Carlos de Focauld finalmente da testimonio con su vida de la unión entre el amor a Dios y a los hombres, con una práctica viva. El escuchar los testimonios de mis compañeros hablando de las zarzamoras, los picaflores y las ovejas; como su Desierto estuvo intervenido por “los más pequeños” de la naturaleza, me hizo reír  pensando en qué bonito  y espontáneo camino estamos tejiendo; sin buscarlo Dios nos obliga a ser “hermanos universales”.


La invitación a abandonarse

¿Qué de bueno puede salir de Nazaret? Esta frase de la Biblia refleja asombro e incredulidad de saber que el hijo de Dios vivía en un pueblo como Nazaret. Yo pienso, ¿qué de bueno podía tener ir a Chiloé una semana a “hacer nada”? Cuándo me preguntaban a qué iba, no sabía que responder. No eran “misiones”, “trabajos de verano”. ¿Vas a ayudar a la gente? ¿Vas a hacer algo bueno?

¿Qué de bueno puede salir de Chiloé?

Más allá de todo lo vivido, para mí lo que salió de ahí fue la transformación de cada uno de nosotros. El exterior era el más sencillo y hermoso, y el interior se fue nutriendo de eso para vivir la experiencia Nazarena de renovación, de revolución.

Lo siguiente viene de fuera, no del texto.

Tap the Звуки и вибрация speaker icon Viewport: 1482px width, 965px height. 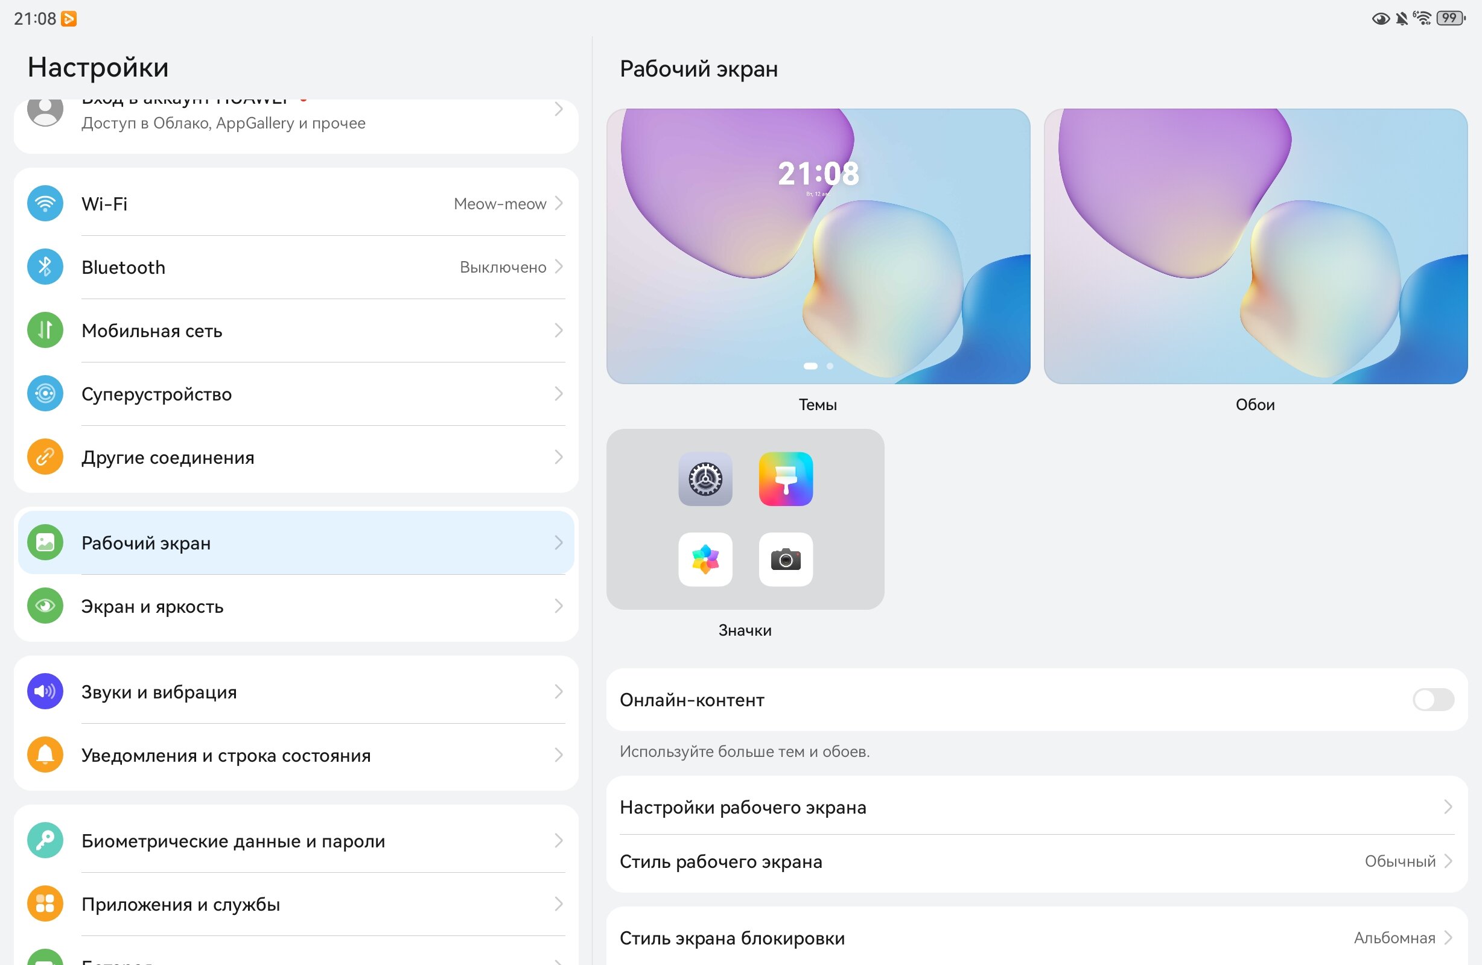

Personalmente, lo que salió de ahí es una potente llamada: ¡Abandónate!

La primera vez que leí la oración de abandono - escrita e inspirada por una meditación de Carlos de Foucauld - hace ya varios meses, no creí que nada de aquella oración me representara.  Sentí que había en ella una entrega tan grande que era de otro tiempo, de otra vida, que en nuestra realidad nada podía semejarse a aquel amor. Eran palabras tan radicales que sonaban extrañas, y de una fuerza interior que desentonaba con lo que yo conozco. Entre tantas cosas pasajeras (celulares que cambiamos al año, productos de belleza, ropa, autos...) escuchar  que algo dura para siempre y que exige un compromiso total suena anacrónico, fuera de lugar; extraño.

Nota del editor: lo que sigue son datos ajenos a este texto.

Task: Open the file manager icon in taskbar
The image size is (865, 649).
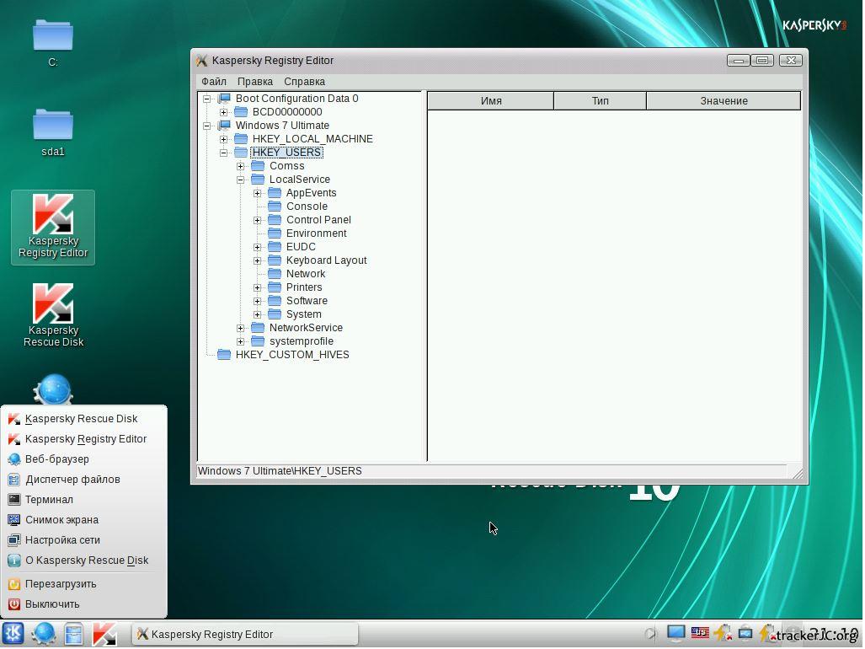Action: (x=74, y=634)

Dios nos regaló esta semana algunas fuentes concretas de inspiración, y pudimos conocerlas de cerca. Nos entregamos por completo a la experiencia de Fraternidad, y aún así fue solo el comienzo de una invitación que esconde muchísimo más. Más entrega, más desprendimiento, más hermanos y hermanas, y todo el amor posible. Que sonemos anacrónicos, extraños, que sonemos locos en el mundo de hoy.

Entregar la vida a manos llenas tiene como recompensa el recibir a cambio historias de otros y otras, igual de dispuestos a tejer el entramado del Reino. Me quedo con los hilos de cada uno/a, con sus sonrisas de cansancio y alegría, con sus palabras que demuestran que la confianza aún es una experiencia posible. Mirar más lejos y más alto, y más cerca y más abajo para poder tocarnos con esa plenitud.  Gracias a todos, y gracias infinitas al Señor.

¡Alabado seas!



Valentina Garcia Campo
Febrero 2016




[1] Carlos de Foucauld nació en Francia en 1958 y muere asesinado en Tamanrasset en 1916. Amante de Dios y seguidor de Jesús de Nazaret, con su vida y palabra inspiró después de su muerte a muchos hombres y mujeres de fe. En vida no fundó ninguna congregación, pero su testimonio fue semilla que dio vida después de la muerte.
[2] Frase que en 1888  Carlos oye a su maestro espiritual, el padre Huvelin, y se “graba en su alma”.